This is an interesting little project that serves two purposes. One is to introduce you to creating ‘serverless’ applications (in this case using lambda on AWS). The other explores the challenges of adding simple username and password protection to the same serverless project.
Serverless architecture uses a lot of services — hence why some prefer to call the architecture “service-full” instead of serverless. Those services are essentially elements of an application that are independent of your testing regime.
An external element.
A good external service will be tested for you. And that’s really important. Because you shouldn’t have to test the service itself. You only really need to test the effect of your interaction with it.
Here’s an example …
Let’s say you have a Function as a Service (e.g. Lambda function) and you utilise a database service (e.g. DynamoDB). You’ll want to test the interaction with the database service from the function to ensure your data is saved/read correctly, and that your function can deal with the responses from the service.

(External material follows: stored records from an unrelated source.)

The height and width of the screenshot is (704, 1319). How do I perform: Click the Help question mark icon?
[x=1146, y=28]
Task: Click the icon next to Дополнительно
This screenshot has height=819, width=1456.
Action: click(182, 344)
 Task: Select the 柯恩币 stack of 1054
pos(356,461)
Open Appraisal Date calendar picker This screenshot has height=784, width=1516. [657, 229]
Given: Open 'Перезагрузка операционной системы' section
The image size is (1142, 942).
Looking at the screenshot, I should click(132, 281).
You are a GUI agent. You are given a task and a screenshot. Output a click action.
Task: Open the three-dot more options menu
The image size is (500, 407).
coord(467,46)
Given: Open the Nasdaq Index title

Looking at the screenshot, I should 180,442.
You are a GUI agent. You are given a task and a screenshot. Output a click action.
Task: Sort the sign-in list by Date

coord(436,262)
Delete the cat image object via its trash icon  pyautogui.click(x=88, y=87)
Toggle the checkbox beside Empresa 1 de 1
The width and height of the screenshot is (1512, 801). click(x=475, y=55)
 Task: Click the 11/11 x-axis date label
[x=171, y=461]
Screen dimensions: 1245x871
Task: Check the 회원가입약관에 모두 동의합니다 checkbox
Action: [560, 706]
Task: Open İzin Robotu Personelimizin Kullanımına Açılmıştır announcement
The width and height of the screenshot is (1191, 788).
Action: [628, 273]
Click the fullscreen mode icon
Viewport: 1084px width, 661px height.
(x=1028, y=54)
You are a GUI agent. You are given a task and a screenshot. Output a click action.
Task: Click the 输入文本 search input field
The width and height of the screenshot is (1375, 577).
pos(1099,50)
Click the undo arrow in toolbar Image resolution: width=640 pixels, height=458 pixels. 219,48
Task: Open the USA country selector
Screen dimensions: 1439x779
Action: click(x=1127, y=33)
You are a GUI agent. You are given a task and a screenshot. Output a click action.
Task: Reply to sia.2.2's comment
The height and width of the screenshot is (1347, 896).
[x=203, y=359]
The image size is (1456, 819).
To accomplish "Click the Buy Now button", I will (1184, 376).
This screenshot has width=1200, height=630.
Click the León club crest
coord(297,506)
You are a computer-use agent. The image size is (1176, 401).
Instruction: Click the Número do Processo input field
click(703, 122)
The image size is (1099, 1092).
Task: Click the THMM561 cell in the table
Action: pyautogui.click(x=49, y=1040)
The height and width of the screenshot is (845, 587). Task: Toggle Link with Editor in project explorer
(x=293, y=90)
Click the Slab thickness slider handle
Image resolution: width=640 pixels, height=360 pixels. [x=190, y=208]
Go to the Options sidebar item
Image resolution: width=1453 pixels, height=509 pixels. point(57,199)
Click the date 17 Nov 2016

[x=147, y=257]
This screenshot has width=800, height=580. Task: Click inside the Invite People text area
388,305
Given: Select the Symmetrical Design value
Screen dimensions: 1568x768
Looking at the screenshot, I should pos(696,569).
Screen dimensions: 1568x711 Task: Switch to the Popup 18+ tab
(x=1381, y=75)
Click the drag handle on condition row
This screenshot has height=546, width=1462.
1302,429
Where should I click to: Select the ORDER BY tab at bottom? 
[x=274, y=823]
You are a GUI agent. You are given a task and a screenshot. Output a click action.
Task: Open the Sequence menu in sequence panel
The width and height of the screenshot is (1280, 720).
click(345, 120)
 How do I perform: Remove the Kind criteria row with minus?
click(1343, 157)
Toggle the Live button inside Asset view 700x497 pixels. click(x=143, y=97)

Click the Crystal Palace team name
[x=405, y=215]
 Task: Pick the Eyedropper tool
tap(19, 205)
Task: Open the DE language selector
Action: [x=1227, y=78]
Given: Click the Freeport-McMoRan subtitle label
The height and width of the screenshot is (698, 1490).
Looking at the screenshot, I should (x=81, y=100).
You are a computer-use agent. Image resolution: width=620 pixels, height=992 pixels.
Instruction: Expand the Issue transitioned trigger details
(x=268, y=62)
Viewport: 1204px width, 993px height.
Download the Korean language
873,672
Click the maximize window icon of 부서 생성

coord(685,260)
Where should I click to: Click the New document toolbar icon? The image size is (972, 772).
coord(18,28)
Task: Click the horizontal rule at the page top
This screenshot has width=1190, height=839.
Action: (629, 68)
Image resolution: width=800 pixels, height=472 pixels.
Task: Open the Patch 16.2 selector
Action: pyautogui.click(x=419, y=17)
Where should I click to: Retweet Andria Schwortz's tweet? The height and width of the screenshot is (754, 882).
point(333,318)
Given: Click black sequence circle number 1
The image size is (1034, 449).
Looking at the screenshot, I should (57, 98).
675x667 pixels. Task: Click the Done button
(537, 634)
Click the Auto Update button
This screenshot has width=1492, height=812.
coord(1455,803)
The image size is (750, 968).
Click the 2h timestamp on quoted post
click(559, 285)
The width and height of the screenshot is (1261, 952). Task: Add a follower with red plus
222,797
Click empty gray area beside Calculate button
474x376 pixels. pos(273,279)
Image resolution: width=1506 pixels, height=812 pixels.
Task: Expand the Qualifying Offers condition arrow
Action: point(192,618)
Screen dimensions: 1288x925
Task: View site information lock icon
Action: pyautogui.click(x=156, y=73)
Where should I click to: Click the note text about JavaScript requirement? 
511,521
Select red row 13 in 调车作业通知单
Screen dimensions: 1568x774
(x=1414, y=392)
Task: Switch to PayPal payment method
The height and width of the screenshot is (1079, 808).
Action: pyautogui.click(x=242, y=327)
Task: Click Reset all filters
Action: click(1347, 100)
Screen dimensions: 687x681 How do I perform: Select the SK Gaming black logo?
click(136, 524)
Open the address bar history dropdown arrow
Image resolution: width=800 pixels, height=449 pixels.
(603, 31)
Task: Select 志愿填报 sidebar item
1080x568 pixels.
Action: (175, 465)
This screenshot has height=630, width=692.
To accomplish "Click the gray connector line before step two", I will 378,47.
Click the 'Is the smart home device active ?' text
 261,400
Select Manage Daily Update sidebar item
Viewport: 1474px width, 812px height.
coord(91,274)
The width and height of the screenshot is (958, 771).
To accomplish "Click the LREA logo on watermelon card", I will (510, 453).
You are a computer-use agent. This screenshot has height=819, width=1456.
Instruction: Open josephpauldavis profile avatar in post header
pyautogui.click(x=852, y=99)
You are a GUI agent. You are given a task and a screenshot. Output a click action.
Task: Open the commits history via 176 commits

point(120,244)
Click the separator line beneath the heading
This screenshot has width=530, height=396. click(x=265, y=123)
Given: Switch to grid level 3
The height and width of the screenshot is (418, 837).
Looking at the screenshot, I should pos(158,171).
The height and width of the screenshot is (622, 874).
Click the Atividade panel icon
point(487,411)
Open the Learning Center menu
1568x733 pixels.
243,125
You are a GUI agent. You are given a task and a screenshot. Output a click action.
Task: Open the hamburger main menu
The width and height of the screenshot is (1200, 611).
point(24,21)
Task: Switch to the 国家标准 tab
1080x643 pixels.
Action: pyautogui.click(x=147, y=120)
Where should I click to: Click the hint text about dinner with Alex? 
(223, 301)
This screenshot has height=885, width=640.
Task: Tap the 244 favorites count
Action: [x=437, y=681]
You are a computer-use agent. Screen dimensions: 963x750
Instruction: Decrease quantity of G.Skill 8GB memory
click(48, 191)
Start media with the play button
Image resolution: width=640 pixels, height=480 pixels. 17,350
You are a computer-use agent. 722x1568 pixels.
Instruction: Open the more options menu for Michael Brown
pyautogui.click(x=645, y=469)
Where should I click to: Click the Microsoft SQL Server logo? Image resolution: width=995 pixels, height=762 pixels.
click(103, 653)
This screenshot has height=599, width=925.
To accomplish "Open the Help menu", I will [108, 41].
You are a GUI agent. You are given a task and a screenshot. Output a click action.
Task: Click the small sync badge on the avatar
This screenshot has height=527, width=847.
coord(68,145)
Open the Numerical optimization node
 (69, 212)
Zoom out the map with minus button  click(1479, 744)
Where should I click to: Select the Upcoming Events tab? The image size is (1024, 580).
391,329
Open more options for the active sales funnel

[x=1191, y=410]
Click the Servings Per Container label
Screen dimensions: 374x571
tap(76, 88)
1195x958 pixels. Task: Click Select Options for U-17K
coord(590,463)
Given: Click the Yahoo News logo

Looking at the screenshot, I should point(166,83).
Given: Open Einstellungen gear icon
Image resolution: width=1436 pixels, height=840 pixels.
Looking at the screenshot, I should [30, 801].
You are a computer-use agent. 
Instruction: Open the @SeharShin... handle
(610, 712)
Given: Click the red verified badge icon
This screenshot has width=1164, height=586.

Now, the above scenario is relatively easy because you can utilise DynamoDB from your local machine, and run unit tests to check the values stored in the database. But have you spotted something with this scenario? It’s not the live service — it’s a copy of it. But the API is the same. So, as long as the API doesn’t change we’re ok, right?
To be honest, I’ve reached a point where I’m realising that if we use an AWS service, the likelihood is that AWS have done a much better job of testing it than I have. So we mock the majority of our interactions with AWS (and other) services in unit tests. This makes it relatively simple to develop a function of logic and unit test it — with mocks for services required.